• [Task brief]
Gather every line of the data below that contains the word "height", treating uppercase and lowercase as different.

• [Records]
+--

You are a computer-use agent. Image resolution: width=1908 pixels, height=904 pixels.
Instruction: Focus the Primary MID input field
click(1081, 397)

+--

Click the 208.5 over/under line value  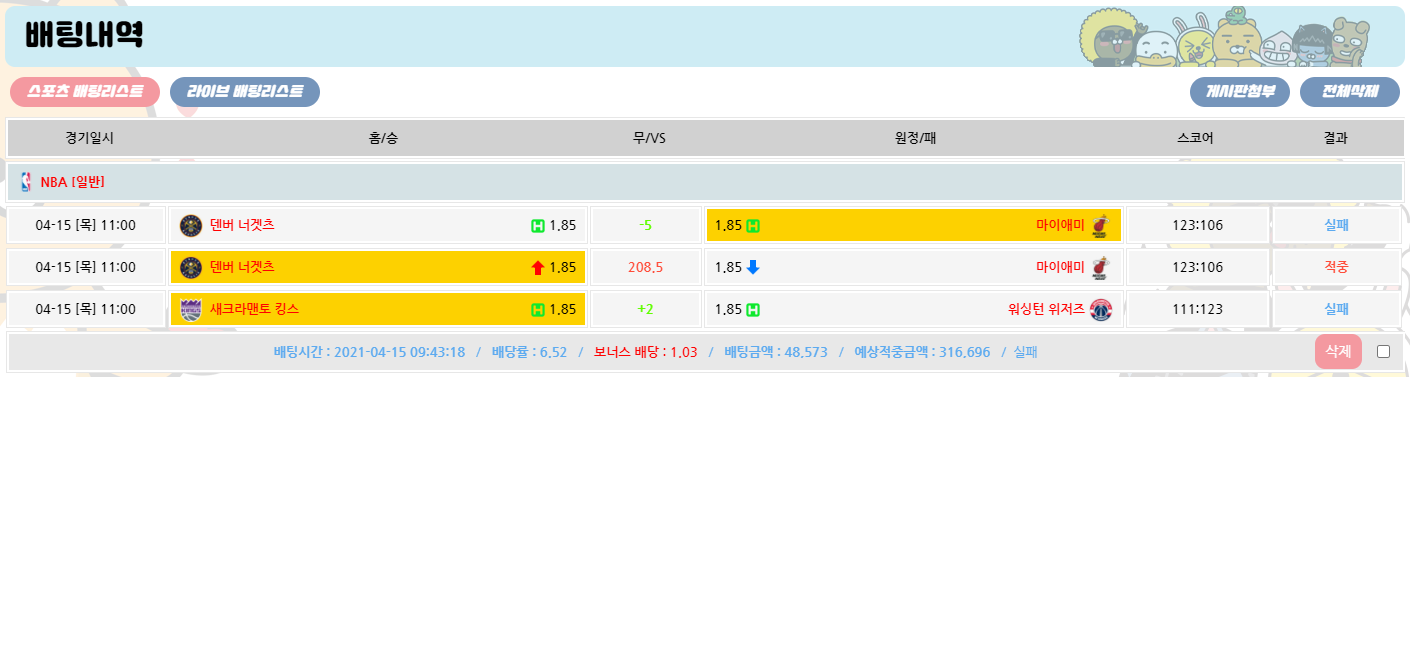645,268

+--

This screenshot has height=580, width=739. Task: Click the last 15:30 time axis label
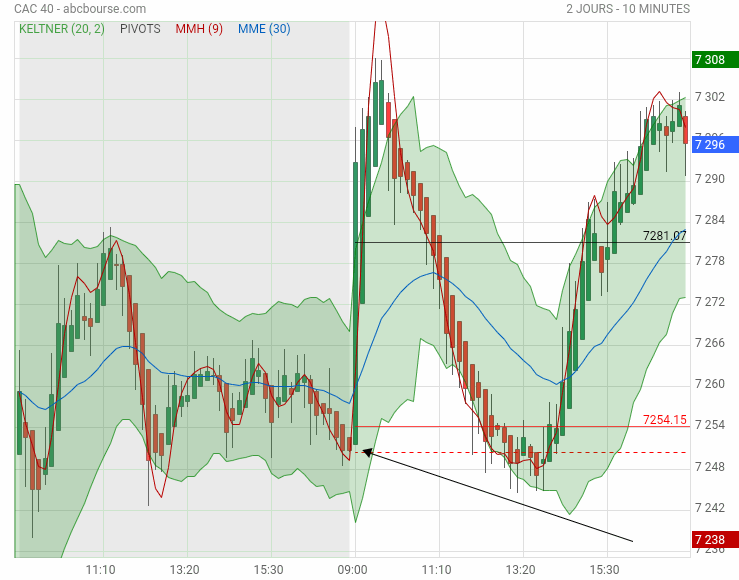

+--

• [Result of this task]
You are a computer-use agent. Image resolution: width=1908 pixels, height=904 pixels.
This screenshot has height=580, width=739. Task: Click the last 15:30 time axis label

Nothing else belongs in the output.